Selected extract:
※
P. R. Holland,The Quantum Theory of Motion: An Account of the de Broglie-Bohm Causal
Interpretation of Quantum Mechanics (Cambridge University Press, Cambridge, 1993).
 
  • #119
Another from Physicsmonkey!
http://arxiv.org/abs/1308.3234
Entanglement entropy of compressible holographic matter: loop corrections from bulk fermions
Brian Swingle, Liza Huijse, Subir Sachdev
(Submitted on 14 Aug 2013)
Entanglement entropy is a useful probe of compressible quantum matter because it can detect the existence of Fermi surfaces, both of microscopic fermionic degrees of freedom and of "hidden" gauge charged fermions. Much recent attention has focused on holographic efforts to model strongly interacting compressible matter of interest for condensed matter physics. We complete the entanglement analysis initiated in Huijse et al., Phys. Rev. B 85, 035121 (2012) (arXiv:1112.0573) and Ogawa et al., JHEP 1, 125 (2012) (arXiv:1111.1023) using the recent proposal of Faulkner et al. (arXiv:1307.2892) to analyze the entanglement entropy of the visible fermions which arises from bulk loop corrections. We find perfect agreement between holographic and field theoretic calculations.
※
Listed records:
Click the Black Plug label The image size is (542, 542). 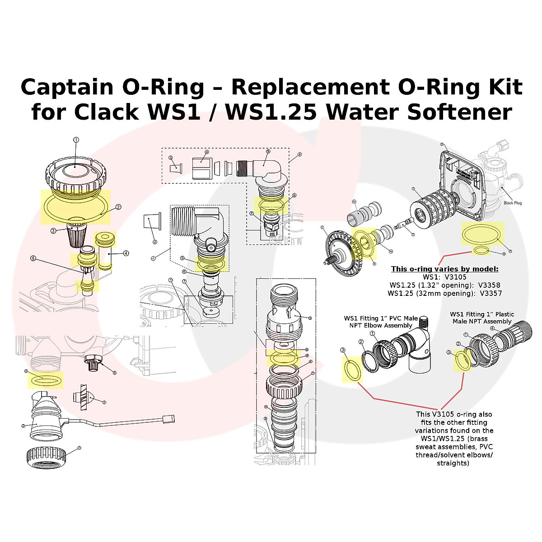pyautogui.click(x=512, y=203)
※
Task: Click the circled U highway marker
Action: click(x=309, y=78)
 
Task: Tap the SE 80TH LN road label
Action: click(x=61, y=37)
※
Exercise set:
**a)** Reproduce the entanglement entropy excerpt from "http://arxiv.org/abs/1308.3234" up to and including "14 Aug 2013)".
**b)** According to the entanglement entropy excerpt, why is entanglement entropy a useful probe of compressible quantum matter? Answer in one to three sentences.
The records are separate material, unrelated to the entanglement entropy excerpt.

Solutions to each task:
**a)**
http://arxiv.org/abs/1308.3234
Entanglement entropy of compressible holographic matter: loop corrections from bulk fermions
Brian Swingle, Liza Huijse, Subir Sachdev
(Submitted on 14 Aug 2013)

**b)** Entanglement entropy can detect the existence of Fermi surfaces. This holds both for microscopic fermionic degrees of freedom and for "hidden" gauge charged fermions.